**YOUR ASSIGNMENT**
Do not copy the pictures. Write out the lines from the start of the entries through the line containing "The height and".
--*--
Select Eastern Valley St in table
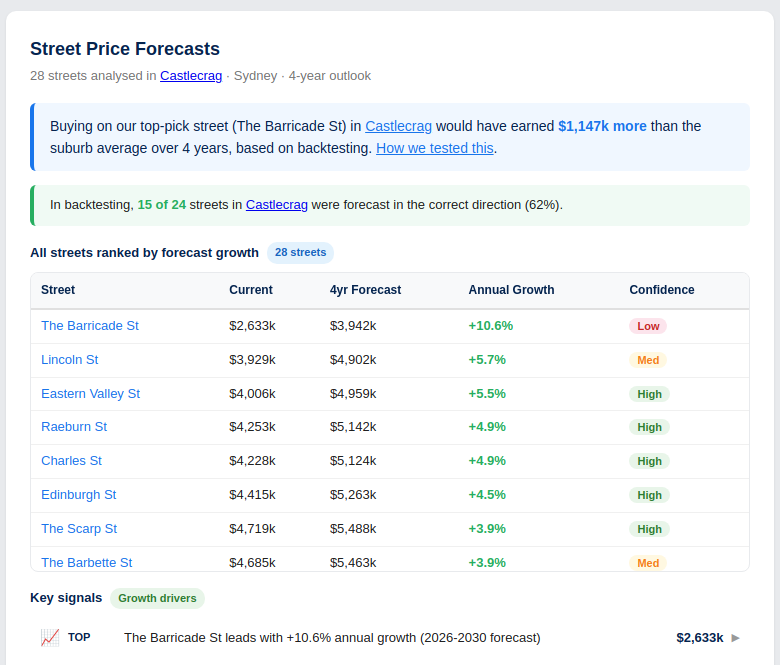 point(91,393)
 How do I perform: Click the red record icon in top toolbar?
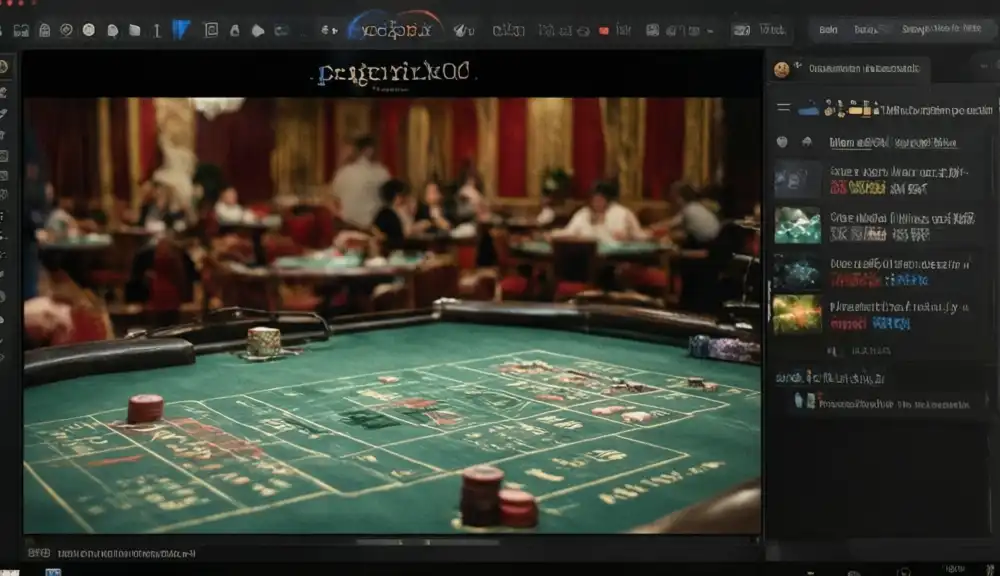pos(603,31)
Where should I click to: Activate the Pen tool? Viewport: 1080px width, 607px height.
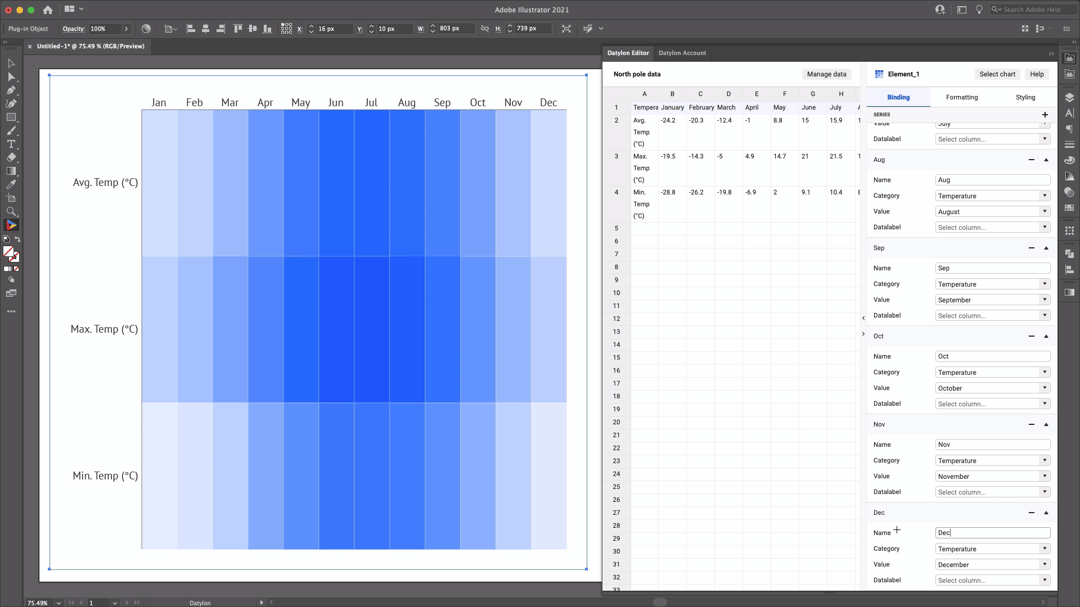(11, 92)
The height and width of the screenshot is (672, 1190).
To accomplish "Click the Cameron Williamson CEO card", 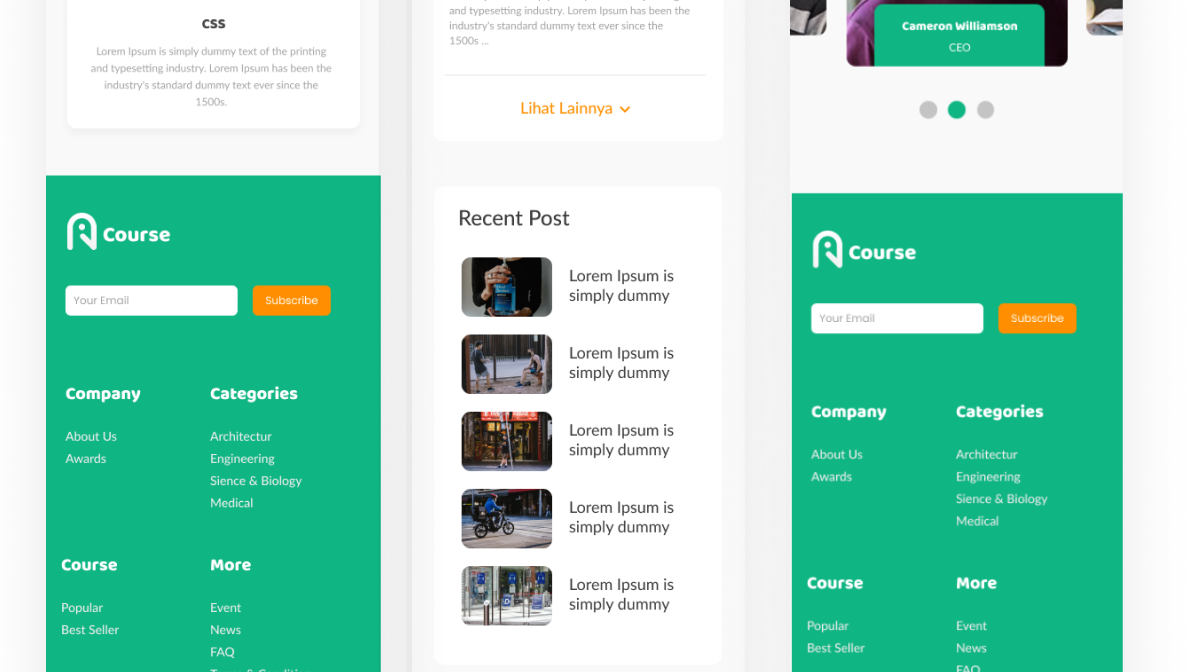I will point(958,35).
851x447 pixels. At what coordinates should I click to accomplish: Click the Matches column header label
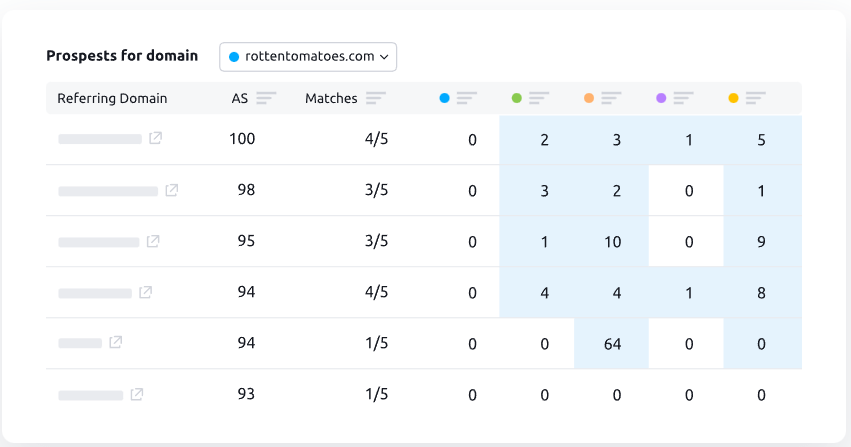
--*--
**COMPLETED EXERCISE**
Select Eastern Valley St in table
 point(91,393)
 How do I perform: Click the red record icon in top toolbar?
pos(603,31)
Where should I click to: Activate the Pen tool? Viewport: 1080px width, 607px height.
(11, 92)
The height and width of the screenshot is (672, 1190).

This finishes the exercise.